The higher purpose of TCR in mammals – especially humans – is not fully understood at present. We think the following may be a very plausible explanation: the TCR may be important for breastfeeding during the first months of life. At that time, the newborn suckles for a relatively long period of time with its face against its mother. Consequently, the upper airways are partially obstructed by the mother’s body, resulting in hypoventilation Citation[21]. The DR, which is elicited by mechanical stimulation, results in bradycardia, hypotension and modifications in CBF in order to avoid damage to the developing brain. The role of the gastric hypermobility, another typical reaction elicited by stimulation of the TCR, also becomes evident in light of this. This also may explain the psychological or emotional dimension (the comfort due to hypotension/hyperventilation?) of these reflexes.

Some years ago, Schaller et al. hypothesized on the grounds of precise clinical and physiological observations that the term TCR subsumes the ‘classical’ central TCR, peripheral DR Citation[40] and the oculocardiac reflex Citation[41]. Grogaard and Sundell studied the ‘trigemino diving reflex’ in newborn lambs, reporting that this reflex was significantly reduced after treatment with β-adrenergic agonists Citation[35].

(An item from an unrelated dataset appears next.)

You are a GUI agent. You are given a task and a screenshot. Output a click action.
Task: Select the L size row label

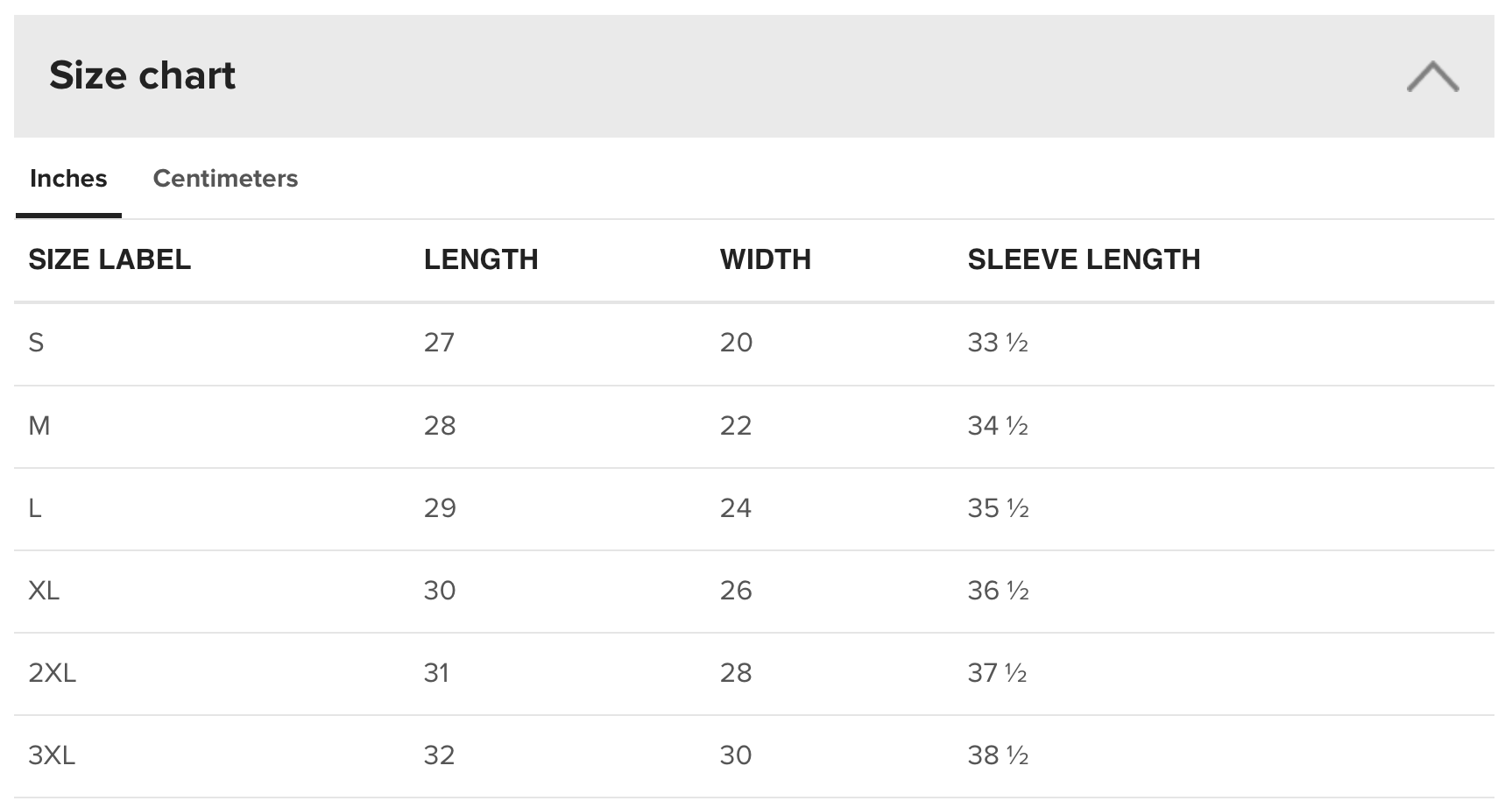coord(35,508)
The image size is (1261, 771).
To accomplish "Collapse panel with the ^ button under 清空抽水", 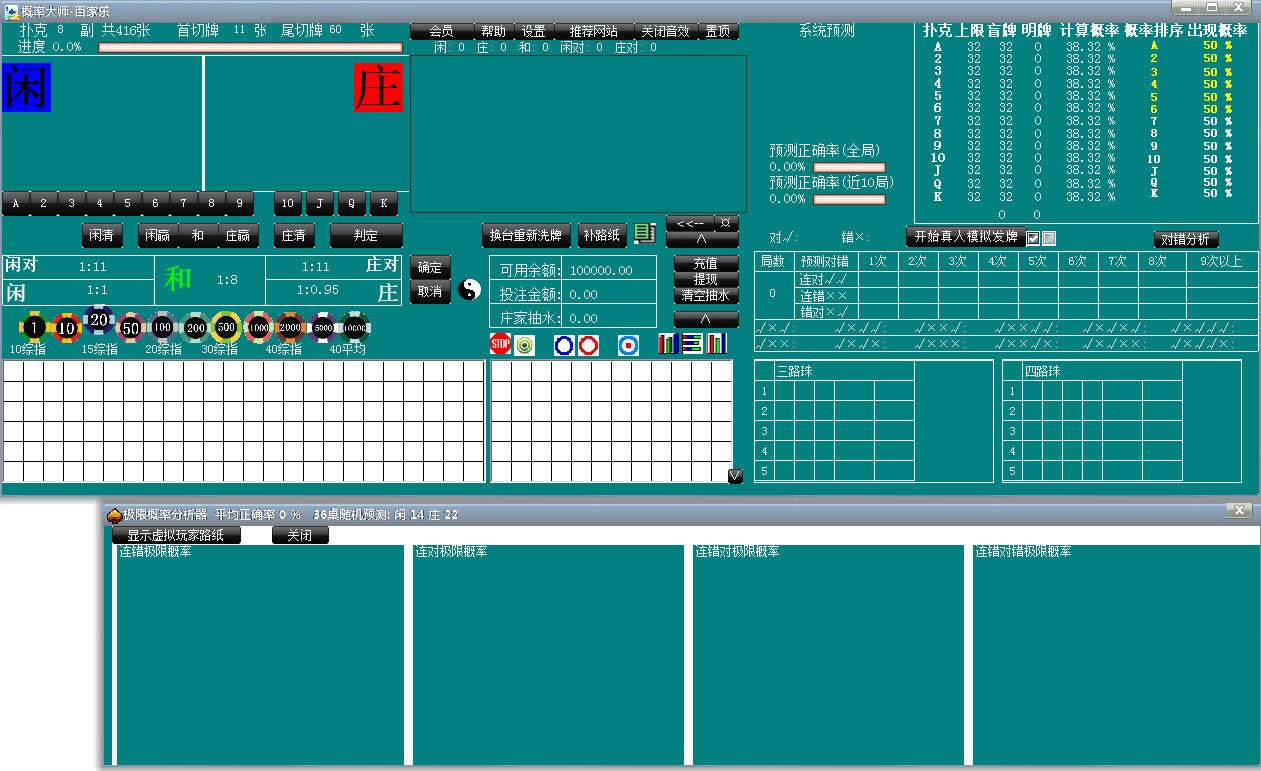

As discussed previously, we propose that, from a physiological and even a phylogenetic standpoint, there is much evidence that the reflexes are closely linked. They are phylogenetically old reflexes especially useful for the underwater feeding of diver birds and amphibians. In humans, TCR and DR may be important during the breastfeeding period where the baby’s upper airway is partially obstructed by close body contact with the mother. Their role in the pathogenesis of sudden infant death syndrome and for potential complications during neurosurgical procedures is also highly important. In fact, a better understanding of these reflexes will result in better patient care.

Conclusion

The links between DR and TCR are of great interest and widely accepted. DR is seemingly a peripheral subform of the TCR. However, thus far there are no convincing experimental and histopathological studies to prove these connections. Further studies are needed and will be especially interesting in case of sudden death after diving or trigeminal stimulation, as accurate examination of the brain stem on serial sections may reveal the morphological substrates responsible for these reflexes.

Financial & competing interests disclosure

The authors have no relevant affiliations or financial involvement with any organization or entity with a financial interest in or financial conflict with the subject matter or materials discussed in the manuscript. This includes employment, consultancies, honoraria, stock ownership or options, expert testimony, grants or patents received or pending, or royalties.

No writing assistance was utilized in the production of this manuscript.